On-demand in-house lawyers have also become a valuable solution for larger, more established companies who already employ an in-house lawyer or legal team. For these businesses, I am able to support GCs by supplementing their team’s bandwidth when needed or providing specialized expertise where none exists in-house.
The flexibility and adaptability of this model are a huge win-win for clients and lawyers alike. I think one of the best indicators of career satisfaction for an on-demand GC is that, like me, many lawyers choose this role at the pinnacle of their in-house careers. I am able to continue pursuing a professionally challenging career, while maintaining control over my time and my life. Moreover, Outside GC’s reasonable fee structure allows me to help many clients without charging them cost prohibitive fees. I can work from wherever I choose; for me, that is an office space in Washington, DC. However, many of my colleagues work from home. I work hours that fit into my life, not the other way around. I feel very fortunate to be a member of Outside GC’s team, where I get the best of both the law firm and in-house worlds.
Doing it her way
Sarah Ennor prefers to work independently, a realization she made after she took some time to travel and soul-search. After years of working as in-house counsel at ScotiaBank and later at the Bank of Montreal, including a short stint overseeing the bank’s US compliance, she decided to launch her own firm, GrowthCounsel, to help startups and young businesses grow. The decision allows her to focus on the things she enjoyed most about in-house work: helping the business grow. “Right now, I have the chance to work on anything from construction, leasing, and entertainment law, as well as corporate and securities work, and the variety is wonderful,” she says. While her primary clients are growing Toronto businesses, she recently joined Conduit Law, a flexible on-demand legal service firm.
Late last year, Peter Carayiannis, the president of Conduit Law, approached Ennor to see if she would be interested in working with a NewLaw pioneer, working to support a global financial services client whose needs matched her background, experience, and expertise. Conduit Law allows its lawyers the freedom to work from anywhere, a perk Ennor relishes. Another benefit is the steady, reliable, and sophisticated work. “For people looking to have a flexible alternative but aren’t suited for the business development side of the law, it is nice to have Conduit Law’s support and the opportunity to work with exciting clients,” she says. Carayiannis, a former general counsel himself, understands the changing dynamics of the legal profession. And he knows that some the lawyers currently working for Conduit Law will eventually go back in-house, as the businesses they are helping need more in-house work.

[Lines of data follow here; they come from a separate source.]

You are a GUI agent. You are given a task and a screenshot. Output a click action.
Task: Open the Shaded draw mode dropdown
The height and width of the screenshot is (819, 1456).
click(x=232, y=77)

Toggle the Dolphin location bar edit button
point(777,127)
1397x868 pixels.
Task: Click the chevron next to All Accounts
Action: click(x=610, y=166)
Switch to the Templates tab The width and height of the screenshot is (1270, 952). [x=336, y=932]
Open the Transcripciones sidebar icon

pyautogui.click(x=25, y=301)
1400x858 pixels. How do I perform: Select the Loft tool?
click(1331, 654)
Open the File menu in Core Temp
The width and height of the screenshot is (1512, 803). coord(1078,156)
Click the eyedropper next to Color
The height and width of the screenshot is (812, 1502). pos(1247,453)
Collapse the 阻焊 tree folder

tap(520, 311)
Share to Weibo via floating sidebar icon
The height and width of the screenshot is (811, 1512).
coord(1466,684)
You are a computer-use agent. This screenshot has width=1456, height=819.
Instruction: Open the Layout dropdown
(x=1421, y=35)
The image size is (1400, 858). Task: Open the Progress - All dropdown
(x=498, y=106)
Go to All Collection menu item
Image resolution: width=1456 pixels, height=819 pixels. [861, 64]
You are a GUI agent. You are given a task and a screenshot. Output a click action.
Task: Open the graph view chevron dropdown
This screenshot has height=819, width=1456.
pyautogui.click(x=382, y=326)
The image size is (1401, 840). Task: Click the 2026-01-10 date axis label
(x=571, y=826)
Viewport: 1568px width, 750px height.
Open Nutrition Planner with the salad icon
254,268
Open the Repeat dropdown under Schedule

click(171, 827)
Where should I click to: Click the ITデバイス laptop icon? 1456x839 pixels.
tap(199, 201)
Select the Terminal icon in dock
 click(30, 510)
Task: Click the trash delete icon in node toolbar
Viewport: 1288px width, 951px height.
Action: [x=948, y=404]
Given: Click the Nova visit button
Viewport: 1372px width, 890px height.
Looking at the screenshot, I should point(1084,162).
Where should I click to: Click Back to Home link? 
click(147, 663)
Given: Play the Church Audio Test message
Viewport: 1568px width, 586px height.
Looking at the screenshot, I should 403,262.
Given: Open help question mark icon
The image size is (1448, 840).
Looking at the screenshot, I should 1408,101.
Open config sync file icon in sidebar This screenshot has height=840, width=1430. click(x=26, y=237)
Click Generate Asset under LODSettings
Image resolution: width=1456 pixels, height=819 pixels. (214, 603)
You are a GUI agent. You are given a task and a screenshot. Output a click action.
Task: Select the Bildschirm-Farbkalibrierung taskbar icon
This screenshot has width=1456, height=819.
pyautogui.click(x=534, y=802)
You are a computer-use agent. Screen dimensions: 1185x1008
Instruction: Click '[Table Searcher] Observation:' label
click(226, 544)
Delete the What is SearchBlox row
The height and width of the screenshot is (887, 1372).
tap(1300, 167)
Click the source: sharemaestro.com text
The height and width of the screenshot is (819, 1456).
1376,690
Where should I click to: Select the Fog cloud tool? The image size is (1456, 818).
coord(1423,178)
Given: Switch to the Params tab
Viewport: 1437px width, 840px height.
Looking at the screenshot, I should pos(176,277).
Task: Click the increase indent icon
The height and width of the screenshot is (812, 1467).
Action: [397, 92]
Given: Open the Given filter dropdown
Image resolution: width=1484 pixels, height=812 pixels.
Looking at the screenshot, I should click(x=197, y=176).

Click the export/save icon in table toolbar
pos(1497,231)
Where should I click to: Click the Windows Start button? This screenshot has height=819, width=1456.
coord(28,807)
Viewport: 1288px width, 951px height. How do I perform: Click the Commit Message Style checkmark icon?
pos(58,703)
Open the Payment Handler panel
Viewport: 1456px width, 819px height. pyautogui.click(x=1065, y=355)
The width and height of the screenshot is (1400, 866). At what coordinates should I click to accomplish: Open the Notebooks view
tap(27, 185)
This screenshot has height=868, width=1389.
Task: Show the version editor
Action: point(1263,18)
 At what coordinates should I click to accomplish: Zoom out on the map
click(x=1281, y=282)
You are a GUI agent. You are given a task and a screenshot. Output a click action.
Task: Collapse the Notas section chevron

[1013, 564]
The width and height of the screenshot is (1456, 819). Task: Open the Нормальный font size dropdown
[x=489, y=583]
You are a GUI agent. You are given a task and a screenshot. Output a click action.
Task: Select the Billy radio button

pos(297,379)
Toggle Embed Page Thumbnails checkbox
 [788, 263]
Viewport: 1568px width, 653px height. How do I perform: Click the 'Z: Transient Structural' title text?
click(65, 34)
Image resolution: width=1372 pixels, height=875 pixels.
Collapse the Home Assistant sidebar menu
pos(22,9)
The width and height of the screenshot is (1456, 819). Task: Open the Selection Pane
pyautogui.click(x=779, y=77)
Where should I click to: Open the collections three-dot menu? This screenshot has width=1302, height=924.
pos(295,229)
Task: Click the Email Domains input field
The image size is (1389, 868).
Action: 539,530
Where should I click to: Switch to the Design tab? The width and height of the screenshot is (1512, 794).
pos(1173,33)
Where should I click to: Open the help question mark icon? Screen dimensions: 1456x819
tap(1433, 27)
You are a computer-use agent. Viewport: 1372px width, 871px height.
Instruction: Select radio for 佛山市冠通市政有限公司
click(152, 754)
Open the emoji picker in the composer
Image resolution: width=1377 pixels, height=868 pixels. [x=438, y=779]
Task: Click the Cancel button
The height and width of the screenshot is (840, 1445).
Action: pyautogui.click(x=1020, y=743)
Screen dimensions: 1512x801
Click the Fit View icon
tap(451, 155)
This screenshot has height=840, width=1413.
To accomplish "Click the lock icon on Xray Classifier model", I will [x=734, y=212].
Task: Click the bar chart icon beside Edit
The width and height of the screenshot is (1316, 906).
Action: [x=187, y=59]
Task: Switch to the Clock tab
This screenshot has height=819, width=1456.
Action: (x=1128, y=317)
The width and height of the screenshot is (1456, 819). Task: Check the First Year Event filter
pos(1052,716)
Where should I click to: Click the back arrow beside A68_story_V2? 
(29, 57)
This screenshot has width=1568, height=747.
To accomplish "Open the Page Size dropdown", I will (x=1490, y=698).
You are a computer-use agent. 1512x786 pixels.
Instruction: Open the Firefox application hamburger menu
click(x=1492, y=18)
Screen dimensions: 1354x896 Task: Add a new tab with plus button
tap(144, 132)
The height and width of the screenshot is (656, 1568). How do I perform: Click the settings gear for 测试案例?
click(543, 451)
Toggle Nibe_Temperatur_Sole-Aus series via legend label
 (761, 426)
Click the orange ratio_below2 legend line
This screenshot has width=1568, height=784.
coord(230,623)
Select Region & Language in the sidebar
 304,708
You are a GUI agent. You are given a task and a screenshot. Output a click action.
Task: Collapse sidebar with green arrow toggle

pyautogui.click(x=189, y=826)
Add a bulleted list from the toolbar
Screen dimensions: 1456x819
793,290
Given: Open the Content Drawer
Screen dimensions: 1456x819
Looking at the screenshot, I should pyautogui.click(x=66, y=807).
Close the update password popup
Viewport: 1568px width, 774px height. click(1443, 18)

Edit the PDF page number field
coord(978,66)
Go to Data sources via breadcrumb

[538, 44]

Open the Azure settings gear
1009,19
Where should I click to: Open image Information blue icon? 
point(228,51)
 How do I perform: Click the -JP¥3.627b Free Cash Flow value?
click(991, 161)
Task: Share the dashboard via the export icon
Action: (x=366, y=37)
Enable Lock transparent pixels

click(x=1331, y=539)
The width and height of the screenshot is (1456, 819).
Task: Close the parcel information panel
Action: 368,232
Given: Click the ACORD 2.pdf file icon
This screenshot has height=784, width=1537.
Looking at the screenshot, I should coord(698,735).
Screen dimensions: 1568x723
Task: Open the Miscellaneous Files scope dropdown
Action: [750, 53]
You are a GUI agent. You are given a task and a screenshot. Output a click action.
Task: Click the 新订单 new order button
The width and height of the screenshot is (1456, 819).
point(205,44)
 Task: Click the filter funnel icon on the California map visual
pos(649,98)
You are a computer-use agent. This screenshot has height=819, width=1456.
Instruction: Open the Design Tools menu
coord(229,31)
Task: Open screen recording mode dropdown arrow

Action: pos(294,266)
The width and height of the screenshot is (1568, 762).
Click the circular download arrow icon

Ennor isn’t ruling out that possibility working with a client full-time, but it would have to be the right fit, she maintains. “I love acting as in-house counsel, especially with young, entrepreneurial businesses that are growing quickly but only need part-time legal help.” For now, she is happy with the flexibility and variety in her career. Tomorrow, she may be working for a different client, in a different practice area, from another continent. And that’s OK with her.